Understanding Macro Actions That Are Not Trusted

Earlier in this chapter, we mentioned that Access 2010 has trusted and not trusted macro actions. As you might recall from Chapter 2, “Exploring the Access 2010 Interface,” the Trust Center settings in the Access Options dialog box control whether Access disables certain content in your database. If your database is not trusted, Access might silently disable any potentially malicious macros or Visual Basic for Applications (VBA) code depending upon the Trust Center settings you enabled or disabled. So, what exactly is a malicious macro? In Microsoft’s terms, a malicious macro runs an action that could potentially do harm to your computer or files, such as deleting a file.

Access 2010 separates client macro actions into two categories—those that will run in any database, even in a database that is not trusted (trusted macros), and those that can run only in a database that is trusted (not trusted macros). Note that if you select Enable All Macros in the Trust Center Macro Settings section (not recommended by Microsoft), Access treats all macro actions as trusted even when the database is not trusted. (In Chapter 21, you’ll learn that all web macro actions are trusted.)

Access 2010 recognizes 27 client macro actions as potentially unsafe to run in a database that is not trusted. Seven of the actions are not trusted only when you select certain arguments. Table 20-1 lists the client macro actions that Access will run only when the database is trusted. The Comments column lists special cases that depend on the arguments you choose or an alternative trusted method you can use.

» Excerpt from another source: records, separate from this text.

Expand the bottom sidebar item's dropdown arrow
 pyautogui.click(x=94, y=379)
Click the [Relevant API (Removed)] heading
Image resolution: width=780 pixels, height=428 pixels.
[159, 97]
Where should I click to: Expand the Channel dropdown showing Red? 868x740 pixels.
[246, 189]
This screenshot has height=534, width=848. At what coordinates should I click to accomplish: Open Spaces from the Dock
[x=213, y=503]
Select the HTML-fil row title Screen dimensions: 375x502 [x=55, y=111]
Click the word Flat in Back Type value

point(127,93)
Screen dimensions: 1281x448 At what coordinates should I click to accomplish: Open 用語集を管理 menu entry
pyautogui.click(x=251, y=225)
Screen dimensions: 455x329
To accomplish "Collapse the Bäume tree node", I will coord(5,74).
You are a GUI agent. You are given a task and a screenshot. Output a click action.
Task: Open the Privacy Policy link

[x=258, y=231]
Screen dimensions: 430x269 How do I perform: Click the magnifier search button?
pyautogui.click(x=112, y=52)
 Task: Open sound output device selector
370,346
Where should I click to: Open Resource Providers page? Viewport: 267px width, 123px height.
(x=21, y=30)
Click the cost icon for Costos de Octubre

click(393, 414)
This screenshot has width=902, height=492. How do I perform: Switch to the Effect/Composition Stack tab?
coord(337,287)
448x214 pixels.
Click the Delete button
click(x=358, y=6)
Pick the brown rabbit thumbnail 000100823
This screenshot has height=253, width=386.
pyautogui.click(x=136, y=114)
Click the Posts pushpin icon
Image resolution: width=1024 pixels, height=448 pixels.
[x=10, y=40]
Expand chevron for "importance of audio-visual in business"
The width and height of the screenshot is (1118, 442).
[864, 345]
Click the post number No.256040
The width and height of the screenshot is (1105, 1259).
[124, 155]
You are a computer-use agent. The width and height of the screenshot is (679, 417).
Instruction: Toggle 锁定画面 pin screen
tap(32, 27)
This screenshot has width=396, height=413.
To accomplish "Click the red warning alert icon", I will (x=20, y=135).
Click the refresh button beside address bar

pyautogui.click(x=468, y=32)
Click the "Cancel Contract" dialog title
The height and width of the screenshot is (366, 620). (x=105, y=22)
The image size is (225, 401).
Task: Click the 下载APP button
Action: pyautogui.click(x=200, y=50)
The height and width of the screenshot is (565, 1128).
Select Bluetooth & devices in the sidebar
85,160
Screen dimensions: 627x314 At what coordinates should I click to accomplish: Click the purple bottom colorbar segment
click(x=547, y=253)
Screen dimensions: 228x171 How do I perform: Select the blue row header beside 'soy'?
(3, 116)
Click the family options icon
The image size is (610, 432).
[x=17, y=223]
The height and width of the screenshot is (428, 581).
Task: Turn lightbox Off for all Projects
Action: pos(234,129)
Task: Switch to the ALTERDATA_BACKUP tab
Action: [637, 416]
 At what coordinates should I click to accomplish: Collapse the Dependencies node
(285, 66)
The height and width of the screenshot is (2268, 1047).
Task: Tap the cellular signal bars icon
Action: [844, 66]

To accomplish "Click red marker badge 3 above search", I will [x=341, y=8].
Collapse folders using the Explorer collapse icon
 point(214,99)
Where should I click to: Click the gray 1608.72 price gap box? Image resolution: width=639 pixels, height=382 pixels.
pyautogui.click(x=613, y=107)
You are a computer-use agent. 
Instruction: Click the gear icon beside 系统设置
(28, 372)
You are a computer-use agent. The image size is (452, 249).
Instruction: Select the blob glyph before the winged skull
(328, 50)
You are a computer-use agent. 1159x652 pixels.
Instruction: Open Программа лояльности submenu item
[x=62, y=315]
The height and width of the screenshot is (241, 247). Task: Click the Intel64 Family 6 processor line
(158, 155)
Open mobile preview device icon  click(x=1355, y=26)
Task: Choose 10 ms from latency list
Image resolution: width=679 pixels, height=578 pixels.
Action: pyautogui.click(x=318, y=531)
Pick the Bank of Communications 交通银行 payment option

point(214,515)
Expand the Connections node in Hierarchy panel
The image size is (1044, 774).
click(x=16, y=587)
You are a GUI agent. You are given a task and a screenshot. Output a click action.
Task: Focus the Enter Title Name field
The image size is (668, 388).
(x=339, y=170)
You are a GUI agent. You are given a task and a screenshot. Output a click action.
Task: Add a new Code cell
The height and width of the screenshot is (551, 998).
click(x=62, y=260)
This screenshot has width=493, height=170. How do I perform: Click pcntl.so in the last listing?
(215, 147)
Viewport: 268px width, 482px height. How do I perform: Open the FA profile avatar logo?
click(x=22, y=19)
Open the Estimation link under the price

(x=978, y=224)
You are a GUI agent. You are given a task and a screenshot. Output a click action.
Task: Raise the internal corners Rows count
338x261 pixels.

Table 20-1 Macro Actions That Are Not Trusted

Action

Comments

CloseWindow

Setting the Save argument to Prompt is trusted.

CopyObject

DeleteObject

Echo

ImportExportData

ImportExportSpreadsheet

ImportExportText

ImportSharePointList

OpenForm

Setting the View argument to Design or Layout is not trusted.

OpenQuery

Setting the View argument to Design is not trusted.

OpenReport

Setting the View argument to Print, Design, or Layout is not trusted.

OpenSharePointList

OpenSharePointRecycleBin

OpenTable

Setting the View argument to Design is not trusted.

OpenVisualBasicModule

PrintOut

QuitAccess

Setting the Options argument to Prompt is trusted.

RenameObject

RunApplication

RunMenuCommand

Commands that affect objects in Design or Layout view are not trusted.

RunSavedImportExport

RunSQL

SaveObject

SendKeys

SetValue

Use the trusted SetProperty action instead of SetValue to change the Enabled, Visible, Locked, Left, Top, Width, Height, Fore Color, Back Color, and Caption properties of forms, reports, or controls.

SetWarnings

ShowToolbar

Note that when you select a client macro action or argument that is not trusted, Access displays an exclamation mark in the upper-left corner of the action block on the macro design surface. Access also displays an exclamation mark to the left of any untrusted action names displayed in the Action Catalog, as shown in Figure 20-27. When you’re designing your macros, you can use these visual aides to easily see whether any of your client macro actions will not run in a database that is not trusted.

Figure 20-27

Figure 20-27 Client macro actions that are not trusted display an exclamation mark next to the action name in the Action Catalog.